Kenyan security agencies ignored warnings of impending attacks days before al-Shabaab gunmen stormed the Westgate shopping mall in September, the parliamentary committee investigating the incident revealed in its report, Kenya's Daily Nation reported Saturday (January 25th).
Warnings of an attack were made in August and again just 19 days before the September 21st siege on Westgate, when gunmen stormed the upmarket mall hurling grenades and shooting shoppers and staff, the Joint Committee on Administration and National Security, and Defence and Foreign Affairs said in its report.
"There was general information on the impending terror attack on all the malls and other strategic Western interests, especially in Nairobi.

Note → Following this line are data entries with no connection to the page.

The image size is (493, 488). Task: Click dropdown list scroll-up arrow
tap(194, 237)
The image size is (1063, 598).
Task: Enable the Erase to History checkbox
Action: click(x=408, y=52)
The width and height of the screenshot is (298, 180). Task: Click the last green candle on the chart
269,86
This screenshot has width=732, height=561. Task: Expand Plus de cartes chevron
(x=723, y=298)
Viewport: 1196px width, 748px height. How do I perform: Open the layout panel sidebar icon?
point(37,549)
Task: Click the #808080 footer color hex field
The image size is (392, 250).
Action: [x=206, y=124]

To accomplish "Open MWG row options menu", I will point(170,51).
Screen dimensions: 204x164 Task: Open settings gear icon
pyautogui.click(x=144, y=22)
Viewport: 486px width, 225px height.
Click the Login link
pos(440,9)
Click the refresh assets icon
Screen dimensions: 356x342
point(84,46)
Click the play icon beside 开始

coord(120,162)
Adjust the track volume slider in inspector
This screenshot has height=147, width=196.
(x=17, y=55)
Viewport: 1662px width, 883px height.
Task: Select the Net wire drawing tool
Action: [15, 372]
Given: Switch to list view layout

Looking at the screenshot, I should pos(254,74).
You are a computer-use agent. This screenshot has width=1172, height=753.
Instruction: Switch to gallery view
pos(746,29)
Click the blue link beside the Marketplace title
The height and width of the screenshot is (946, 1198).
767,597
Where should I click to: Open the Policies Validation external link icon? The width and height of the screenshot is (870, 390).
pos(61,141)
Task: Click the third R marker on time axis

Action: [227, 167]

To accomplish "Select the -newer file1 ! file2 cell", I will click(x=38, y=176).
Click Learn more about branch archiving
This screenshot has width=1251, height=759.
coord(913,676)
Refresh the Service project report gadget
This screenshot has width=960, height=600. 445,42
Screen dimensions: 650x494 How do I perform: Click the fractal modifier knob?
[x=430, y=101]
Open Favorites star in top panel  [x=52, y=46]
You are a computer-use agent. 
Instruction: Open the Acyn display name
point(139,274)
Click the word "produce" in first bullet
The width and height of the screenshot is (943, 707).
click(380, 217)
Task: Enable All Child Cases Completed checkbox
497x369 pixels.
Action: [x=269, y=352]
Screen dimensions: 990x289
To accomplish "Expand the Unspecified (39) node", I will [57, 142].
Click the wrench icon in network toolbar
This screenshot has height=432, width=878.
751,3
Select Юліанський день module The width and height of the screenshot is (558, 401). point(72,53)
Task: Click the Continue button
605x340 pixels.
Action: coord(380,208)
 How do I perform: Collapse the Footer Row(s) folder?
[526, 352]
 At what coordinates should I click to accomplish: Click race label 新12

The information was made available to the relevant security officers in Nairobi County on August 6, 2013, and on September 2, 2013," the report said.
Another security report released exactly one year before the Westgate siege began specifically said al-Shabaab was planning to attack the shopping complex.
"Another intelligence briefing in February 2013 warned of attacks like those that happened in Mumbai in late 2008, where the operatives storm a building with guns and grenades and probably hold hostages," the report said. "It is unclear what measures were put in place to prevent the attacks."
It also said Kenya's General Service Unit (GSU) police had the perpetrators of the attacks cornered in the mall, but lost them when the military assumed control over the operation.
The report is also critical of how various security forces -- including police, army and special forces -- handled the four-day siege, noting the "poor co-ordination by the multi-agency forces during the operation".
It also criticised a "nationwide systemic failure" of the immigration department, with widespread corruption in the issuance of identity cards.
The report is expected to be discussed when parliament reopens next month.